In 634 words that is essentially all I know of my father’s family. There are so many secrets I never learned and so many questions about myself, my global identity, that remain unanswered.
In my mid-20′s I sometimes traveled internationally for work. It was around this time that I became intent upon making a journey to Hungary. I thought, “if anything, I will walk the streets of Budapest and sit by the Danube as my ancestors had. I will walk in the footprints of time and maybe, just maybe, stumble upon the truth. The truth about my family and the truth about me.”
At that time in my life Budapest also symbolized a coming of age, a coming into independence and adulthood. In the spring of 2004, I planned to travel alone by train, from a conference I was attending in Vienna, Austria. I insisted on planning this journey on my own, on seeing it through all by myself. I needed to do this. I needed to prove that I could travel internationally on my own, to a country where I shared nothing in common but 1/4 of my blood.
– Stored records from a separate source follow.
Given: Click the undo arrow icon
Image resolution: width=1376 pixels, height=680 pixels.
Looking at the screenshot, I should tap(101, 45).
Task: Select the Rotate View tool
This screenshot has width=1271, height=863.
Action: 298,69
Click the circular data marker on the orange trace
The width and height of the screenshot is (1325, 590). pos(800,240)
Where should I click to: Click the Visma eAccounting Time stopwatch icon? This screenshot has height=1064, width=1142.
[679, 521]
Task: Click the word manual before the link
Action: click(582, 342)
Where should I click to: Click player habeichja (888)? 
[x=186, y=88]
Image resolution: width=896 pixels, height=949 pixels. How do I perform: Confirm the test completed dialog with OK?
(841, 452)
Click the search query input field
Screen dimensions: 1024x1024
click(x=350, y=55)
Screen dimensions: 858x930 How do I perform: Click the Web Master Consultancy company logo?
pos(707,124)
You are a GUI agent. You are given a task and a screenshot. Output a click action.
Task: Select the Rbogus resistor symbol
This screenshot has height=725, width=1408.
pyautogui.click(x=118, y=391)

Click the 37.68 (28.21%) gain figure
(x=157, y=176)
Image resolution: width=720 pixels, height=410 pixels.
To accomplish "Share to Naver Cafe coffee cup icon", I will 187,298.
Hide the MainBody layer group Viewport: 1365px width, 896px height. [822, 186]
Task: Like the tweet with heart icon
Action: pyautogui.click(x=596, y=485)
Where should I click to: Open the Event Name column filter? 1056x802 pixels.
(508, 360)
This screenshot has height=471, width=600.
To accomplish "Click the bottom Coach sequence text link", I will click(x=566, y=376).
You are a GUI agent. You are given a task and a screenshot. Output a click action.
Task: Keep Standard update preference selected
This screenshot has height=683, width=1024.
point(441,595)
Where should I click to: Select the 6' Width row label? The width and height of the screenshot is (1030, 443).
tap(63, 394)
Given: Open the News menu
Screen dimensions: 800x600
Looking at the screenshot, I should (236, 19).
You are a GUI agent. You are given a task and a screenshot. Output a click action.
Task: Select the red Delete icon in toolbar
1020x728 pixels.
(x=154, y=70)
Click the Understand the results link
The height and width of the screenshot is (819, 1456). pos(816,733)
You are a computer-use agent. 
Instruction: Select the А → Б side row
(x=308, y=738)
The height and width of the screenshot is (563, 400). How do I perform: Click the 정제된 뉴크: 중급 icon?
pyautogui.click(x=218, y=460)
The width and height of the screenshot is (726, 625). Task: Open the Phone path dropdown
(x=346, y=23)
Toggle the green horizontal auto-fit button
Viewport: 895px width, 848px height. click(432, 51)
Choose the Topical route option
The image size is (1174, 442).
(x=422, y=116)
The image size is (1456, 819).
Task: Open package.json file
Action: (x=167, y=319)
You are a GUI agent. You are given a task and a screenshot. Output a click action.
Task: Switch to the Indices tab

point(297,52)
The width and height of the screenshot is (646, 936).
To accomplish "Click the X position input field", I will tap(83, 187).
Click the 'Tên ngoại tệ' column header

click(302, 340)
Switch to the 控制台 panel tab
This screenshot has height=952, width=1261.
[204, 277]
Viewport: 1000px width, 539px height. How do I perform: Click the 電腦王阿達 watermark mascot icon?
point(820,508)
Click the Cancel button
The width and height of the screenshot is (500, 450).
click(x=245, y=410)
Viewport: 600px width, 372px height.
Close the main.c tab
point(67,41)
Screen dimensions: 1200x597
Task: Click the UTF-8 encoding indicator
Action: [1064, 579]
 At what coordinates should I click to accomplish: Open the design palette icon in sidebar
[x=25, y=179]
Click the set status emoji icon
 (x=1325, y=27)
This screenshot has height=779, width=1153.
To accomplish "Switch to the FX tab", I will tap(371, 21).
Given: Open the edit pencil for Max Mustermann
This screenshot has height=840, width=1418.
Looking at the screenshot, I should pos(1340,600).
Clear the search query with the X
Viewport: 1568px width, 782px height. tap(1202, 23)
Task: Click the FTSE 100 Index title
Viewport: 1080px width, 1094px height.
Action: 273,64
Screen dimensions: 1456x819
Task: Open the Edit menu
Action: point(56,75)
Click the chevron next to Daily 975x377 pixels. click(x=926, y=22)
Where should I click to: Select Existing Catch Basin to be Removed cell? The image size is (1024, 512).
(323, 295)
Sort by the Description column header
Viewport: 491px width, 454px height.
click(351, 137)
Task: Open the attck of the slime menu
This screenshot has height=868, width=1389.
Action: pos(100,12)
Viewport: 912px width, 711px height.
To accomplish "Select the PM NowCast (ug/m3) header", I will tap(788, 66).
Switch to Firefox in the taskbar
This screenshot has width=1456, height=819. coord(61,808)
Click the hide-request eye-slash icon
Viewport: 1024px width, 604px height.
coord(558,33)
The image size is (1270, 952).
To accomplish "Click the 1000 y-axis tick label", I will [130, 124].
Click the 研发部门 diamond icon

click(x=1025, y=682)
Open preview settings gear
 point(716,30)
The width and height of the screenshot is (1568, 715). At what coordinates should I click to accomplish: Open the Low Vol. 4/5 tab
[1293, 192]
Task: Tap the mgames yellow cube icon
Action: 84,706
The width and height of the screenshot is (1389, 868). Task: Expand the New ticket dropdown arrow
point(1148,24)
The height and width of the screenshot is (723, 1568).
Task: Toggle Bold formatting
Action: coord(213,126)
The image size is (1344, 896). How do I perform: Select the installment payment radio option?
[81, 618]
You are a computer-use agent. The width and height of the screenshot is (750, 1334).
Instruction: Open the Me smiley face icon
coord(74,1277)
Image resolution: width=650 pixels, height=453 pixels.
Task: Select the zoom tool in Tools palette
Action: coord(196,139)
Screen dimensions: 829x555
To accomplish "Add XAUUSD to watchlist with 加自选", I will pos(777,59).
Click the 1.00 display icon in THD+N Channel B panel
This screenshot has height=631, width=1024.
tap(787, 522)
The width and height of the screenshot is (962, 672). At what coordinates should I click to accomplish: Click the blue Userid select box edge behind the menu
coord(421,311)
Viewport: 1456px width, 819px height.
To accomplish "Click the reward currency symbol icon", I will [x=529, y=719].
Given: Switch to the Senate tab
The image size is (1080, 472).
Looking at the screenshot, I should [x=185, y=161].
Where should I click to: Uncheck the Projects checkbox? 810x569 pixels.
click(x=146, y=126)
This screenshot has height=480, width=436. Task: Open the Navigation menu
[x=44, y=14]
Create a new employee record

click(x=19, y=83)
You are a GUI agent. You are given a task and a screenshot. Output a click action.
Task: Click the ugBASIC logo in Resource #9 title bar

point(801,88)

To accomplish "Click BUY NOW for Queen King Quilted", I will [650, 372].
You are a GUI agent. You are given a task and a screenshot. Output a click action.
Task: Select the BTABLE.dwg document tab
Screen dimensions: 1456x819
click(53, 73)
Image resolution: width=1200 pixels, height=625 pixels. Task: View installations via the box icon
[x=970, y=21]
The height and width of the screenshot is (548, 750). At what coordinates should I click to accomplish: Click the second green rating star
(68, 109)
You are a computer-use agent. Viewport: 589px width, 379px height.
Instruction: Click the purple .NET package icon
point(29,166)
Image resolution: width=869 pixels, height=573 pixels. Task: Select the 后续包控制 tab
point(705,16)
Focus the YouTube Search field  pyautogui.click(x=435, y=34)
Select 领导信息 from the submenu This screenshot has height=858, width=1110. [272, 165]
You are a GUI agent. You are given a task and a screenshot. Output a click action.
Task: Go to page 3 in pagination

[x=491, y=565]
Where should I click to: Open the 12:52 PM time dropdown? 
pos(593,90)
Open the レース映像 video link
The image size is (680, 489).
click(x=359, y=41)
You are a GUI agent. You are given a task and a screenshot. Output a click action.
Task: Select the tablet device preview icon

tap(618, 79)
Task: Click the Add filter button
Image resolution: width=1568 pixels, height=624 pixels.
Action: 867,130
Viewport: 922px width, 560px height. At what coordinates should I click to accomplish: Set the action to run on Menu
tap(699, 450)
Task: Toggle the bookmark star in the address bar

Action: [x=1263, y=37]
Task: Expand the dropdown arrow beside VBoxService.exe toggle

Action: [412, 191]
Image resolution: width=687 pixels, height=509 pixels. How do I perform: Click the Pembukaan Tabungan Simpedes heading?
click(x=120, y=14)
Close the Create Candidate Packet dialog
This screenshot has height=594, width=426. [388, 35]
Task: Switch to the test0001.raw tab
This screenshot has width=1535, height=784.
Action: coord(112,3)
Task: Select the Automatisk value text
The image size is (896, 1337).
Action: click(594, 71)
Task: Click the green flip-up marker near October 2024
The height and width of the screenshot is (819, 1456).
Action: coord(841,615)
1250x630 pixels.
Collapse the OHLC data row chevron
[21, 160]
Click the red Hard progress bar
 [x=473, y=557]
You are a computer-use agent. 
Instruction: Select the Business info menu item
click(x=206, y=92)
I wondered what it was like to go through Ellis Island as a child, to start over with nothing in New York City and build a new life. To learn a new language, and get an education, and marry, and have children. To move to Florida as a mayor’s wife. To travel the country with the most famous dance troupe of all time.
Surely if they could do that. I could manage to get off at the right train stop, read a map, and keep myself fed for a few days.
It was so much more than a trip to Budapest. So very much more.
And at the very last moment; I didn’t go.
In short, I caved to someone elses’ will. I lacked the self-respect and dignity it would’ve taken to put myself first.
I hated myself for not going for a very long time. I hated myself for being weak. I hated myself for letting someone elses’ opinion of my ability overrule what I knew as truth.
I could’ve done it. I could’ve traveled to Budapest by myself. I could’ve answered some questions, if not about my ancestry, then at the very least about my own fortitude.
The iron curtain fell and I was on the wrong side of it.
Today I think about Budapest in a more existential way. It’s not a trip I’d like to make. It is a journey I must complete.
It is my Ellis Island.
This time, the trip is about fulfilling that coming of age that has and will continue to elude me.
I must go to Budapest and I must go alone. If I don’t get on the train this time, I will only have myself to blame.
So I’m saving up. I figure I can put away five dollars a week for the next ten years and I can find my way back to that train station, back to those crossroads of my symbolic quest for identity.
Only this time, stepping off the train is merely evidence that I’ve already found all the answers I need.